Sharon Salzberg

‘The tendency for most of us each day is to focus on life’s problems. More often than not, we find ourselves lamenting the prickly patch of our long-term relationship rather than stopping to appreciate its strengths; the moments of incredible boredom at work seem to outweigh the interesting aspects. We’re wired with what’s called negativity bias — an evolutionary instinct to look out for threats so that we can escape them unharmed.

But we can learn to work with negativity bias. That doesn’t mean that I think that we can all just flip the gratitude switch on. For better or worse, that’s not how life works — and in fact, gratitude is definitely not automatic for me. To this day, even speaking as someone who encourages the practice, I have found myself thinking at times that gratitude can seem like a glorified form of denial, a way of papering over problems by posting inspirational quotes to social media, by labeling everything in life “a blessing.”

But each time that dismissive instinct kicks in, I encourage myself to remember that being grateful doesn’t mean I have to keep a gratitude jar that counts my blessings.

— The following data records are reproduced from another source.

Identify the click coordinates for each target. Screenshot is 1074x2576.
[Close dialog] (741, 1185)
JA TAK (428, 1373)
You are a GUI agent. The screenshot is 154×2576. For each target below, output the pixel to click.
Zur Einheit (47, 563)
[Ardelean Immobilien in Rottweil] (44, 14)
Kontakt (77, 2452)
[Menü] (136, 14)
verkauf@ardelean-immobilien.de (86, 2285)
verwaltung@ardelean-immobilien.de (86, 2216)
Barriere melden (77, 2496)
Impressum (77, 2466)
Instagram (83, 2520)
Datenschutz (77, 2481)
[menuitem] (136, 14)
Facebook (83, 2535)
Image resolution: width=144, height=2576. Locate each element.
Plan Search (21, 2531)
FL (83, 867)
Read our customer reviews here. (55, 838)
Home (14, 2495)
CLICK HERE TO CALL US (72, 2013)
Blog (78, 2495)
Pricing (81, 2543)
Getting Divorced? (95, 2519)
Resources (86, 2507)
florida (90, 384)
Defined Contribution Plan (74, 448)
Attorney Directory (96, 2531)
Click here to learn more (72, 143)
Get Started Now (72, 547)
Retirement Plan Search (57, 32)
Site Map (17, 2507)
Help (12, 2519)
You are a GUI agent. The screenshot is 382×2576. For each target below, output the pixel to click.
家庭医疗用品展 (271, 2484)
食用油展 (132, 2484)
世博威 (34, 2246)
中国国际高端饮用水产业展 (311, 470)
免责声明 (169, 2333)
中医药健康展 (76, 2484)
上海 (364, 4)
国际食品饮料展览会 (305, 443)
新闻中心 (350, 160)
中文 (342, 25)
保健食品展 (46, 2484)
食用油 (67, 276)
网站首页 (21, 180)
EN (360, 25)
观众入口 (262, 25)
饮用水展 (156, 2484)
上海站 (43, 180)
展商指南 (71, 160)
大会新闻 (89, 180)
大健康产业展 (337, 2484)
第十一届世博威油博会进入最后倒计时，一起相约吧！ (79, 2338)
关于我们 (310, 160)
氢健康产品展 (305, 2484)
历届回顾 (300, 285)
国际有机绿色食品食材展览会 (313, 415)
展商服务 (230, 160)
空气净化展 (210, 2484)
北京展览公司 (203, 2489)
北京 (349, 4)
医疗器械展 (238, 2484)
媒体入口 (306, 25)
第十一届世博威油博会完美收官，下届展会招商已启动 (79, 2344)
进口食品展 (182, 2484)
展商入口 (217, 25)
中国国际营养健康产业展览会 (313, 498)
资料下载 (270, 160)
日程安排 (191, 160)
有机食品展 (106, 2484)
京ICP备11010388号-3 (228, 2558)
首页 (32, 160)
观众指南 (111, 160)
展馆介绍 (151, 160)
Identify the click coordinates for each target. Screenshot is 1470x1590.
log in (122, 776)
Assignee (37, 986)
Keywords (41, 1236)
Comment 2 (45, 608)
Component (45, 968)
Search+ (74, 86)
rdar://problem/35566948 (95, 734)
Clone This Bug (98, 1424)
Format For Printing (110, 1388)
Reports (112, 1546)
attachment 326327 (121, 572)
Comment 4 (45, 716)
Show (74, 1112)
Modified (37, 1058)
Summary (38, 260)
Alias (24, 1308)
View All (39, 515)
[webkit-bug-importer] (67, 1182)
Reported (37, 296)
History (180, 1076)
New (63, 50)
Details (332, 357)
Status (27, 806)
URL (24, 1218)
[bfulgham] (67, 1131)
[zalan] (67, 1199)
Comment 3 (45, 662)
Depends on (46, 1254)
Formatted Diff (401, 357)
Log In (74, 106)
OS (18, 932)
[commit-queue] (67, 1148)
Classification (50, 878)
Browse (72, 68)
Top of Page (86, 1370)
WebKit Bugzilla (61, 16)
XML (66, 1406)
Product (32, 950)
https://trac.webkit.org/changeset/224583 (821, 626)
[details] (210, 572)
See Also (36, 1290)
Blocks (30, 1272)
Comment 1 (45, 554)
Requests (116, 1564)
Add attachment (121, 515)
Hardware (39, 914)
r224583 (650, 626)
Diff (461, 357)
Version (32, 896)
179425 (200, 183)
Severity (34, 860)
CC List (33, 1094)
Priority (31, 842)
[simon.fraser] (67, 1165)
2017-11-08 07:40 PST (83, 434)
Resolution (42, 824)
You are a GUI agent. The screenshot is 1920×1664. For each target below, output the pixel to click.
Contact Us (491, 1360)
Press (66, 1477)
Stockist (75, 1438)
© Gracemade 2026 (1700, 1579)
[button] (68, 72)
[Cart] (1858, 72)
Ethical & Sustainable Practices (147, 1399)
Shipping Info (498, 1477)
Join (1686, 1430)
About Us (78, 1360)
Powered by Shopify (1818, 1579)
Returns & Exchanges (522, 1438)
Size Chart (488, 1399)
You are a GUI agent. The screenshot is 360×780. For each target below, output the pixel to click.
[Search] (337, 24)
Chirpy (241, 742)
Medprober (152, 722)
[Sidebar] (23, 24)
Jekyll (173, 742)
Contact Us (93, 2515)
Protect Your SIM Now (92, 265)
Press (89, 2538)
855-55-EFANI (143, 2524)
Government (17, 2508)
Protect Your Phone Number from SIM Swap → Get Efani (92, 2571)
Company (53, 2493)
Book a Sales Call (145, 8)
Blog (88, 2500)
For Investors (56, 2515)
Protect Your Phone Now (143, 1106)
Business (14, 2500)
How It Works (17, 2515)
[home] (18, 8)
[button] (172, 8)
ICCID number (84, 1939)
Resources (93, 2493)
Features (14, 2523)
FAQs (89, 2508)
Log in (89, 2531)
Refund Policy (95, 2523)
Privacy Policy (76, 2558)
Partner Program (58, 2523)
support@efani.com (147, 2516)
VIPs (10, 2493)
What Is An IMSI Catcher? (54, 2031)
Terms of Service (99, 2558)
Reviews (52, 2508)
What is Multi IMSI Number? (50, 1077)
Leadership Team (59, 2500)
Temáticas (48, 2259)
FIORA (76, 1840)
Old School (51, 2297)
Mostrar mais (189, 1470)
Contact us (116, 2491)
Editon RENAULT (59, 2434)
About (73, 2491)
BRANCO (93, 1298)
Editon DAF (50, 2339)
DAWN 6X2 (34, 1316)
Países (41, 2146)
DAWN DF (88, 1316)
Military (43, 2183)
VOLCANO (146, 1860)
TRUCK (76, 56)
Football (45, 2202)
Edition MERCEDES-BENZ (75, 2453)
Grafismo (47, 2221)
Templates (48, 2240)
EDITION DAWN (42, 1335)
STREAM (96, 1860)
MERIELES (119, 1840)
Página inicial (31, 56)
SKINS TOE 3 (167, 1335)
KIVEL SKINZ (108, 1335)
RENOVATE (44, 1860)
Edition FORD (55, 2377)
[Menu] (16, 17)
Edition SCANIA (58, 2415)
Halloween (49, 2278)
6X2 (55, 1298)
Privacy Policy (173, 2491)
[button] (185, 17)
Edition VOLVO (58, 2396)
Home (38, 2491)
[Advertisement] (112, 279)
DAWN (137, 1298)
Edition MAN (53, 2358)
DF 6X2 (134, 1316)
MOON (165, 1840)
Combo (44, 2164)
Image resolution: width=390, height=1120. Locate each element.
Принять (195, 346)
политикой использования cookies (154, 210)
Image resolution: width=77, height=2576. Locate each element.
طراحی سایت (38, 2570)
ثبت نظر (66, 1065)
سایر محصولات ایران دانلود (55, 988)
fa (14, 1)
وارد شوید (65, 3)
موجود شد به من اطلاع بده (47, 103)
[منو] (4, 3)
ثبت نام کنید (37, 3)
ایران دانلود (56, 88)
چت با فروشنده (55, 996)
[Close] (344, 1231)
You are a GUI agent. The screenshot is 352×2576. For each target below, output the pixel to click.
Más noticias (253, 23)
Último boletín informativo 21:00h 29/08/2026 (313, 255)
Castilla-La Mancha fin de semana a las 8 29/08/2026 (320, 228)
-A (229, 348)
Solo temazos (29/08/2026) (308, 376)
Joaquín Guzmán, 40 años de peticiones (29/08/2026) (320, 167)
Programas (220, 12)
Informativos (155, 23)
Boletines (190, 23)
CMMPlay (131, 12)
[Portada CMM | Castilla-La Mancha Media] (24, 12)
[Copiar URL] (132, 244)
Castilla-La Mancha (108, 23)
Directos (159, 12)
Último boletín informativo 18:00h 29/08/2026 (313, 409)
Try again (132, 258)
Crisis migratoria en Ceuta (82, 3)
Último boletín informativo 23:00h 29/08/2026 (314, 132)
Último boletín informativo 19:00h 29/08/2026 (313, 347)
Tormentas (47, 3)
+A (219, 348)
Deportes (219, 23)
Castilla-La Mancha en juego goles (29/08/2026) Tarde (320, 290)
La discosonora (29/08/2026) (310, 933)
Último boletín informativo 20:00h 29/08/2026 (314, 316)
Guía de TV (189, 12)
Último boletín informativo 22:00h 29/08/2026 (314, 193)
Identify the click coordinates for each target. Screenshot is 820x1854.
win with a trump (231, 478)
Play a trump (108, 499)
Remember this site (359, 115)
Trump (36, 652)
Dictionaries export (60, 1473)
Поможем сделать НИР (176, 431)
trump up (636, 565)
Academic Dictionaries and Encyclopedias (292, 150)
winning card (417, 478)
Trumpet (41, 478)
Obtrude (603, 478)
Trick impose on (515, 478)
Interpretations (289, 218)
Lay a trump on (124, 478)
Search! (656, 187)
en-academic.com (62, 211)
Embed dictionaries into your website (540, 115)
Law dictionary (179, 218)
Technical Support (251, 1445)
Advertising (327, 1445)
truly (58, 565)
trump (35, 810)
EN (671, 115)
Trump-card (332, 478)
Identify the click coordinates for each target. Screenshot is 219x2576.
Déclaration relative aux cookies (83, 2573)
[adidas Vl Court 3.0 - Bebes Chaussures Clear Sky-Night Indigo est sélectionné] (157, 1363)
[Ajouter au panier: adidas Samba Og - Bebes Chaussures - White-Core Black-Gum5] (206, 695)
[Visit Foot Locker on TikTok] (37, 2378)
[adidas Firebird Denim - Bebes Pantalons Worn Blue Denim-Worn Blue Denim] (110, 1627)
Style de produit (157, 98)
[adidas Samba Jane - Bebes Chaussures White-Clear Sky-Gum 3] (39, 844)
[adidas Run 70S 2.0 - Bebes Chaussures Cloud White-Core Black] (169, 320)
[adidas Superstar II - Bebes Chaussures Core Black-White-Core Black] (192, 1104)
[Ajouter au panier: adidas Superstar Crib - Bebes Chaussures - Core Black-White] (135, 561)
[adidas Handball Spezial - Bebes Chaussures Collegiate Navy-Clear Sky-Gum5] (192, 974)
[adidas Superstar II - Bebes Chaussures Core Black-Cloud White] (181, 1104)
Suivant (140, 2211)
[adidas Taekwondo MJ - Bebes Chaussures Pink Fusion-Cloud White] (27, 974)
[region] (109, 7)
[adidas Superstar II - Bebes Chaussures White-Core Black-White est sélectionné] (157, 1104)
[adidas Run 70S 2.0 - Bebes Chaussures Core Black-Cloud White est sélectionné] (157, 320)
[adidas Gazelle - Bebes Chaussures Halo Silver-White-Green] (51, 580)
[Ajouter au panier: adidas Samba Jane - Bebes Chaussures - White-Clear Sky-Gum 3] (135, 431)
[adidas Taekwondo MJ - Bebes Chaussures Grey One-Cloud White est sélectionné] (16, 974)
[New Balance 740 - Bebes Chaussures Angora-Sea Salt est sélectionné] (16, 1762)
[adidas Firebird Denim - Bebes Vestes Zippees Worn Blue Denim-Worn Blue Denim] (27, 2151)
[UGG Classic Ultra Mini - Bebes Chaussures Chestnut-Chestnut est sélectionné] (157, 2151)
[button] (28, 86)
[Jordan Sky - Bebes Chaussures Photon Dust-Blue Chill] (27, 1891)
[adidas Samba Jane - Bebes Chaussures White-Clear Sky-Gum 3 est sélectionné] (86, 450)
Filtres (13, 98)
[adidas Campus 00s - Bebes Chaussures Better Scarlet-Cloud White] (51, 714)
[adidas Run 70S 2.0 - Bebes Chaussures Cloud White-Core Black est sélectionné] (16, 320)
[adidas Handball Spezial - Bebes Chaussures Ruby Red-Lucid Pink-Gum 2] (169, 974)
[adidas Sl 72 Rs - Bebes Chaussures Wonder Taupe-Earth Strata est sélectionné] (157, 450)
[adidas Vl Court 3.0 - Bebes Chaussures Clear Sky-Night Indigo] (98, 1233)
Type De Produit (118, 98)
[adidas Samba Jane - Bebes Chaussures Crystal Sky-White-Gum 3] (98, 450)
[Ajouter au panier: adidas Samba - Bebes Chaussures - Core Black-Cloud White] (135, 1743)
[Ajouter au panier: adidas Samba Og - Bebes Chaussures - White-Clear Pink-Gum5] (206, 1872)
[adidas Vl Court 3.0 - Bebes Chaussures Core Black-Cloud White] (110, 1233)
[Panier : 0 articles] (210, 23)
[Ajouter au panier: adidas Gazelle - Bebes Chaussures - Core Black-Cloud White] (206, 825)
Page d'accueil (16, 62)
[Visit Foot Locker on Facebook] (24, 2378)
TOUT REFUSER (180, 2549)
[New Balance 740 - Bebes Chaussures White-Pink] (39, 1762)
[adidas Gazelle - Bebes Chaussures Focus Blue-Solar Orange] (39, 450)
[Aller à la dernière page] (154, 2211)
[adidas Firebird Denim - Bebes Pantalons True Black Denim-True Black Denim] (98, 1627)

It just means I can reset my thoughts, just like in meditation, and choose instead to gently settle my attention on something positive. We don’t erase the pain — it’s still there — but we can broaden our perspective by opening to our pain and also opening to things other than the suffering we feel.’ (from Instagram)

There are two thoughts here that I often try to reflect in my teaching: how evolution has set us up to be the way we are, and how usually a sense of broadening rather than choosing is a way to liberation, as in the recent bell hooks post.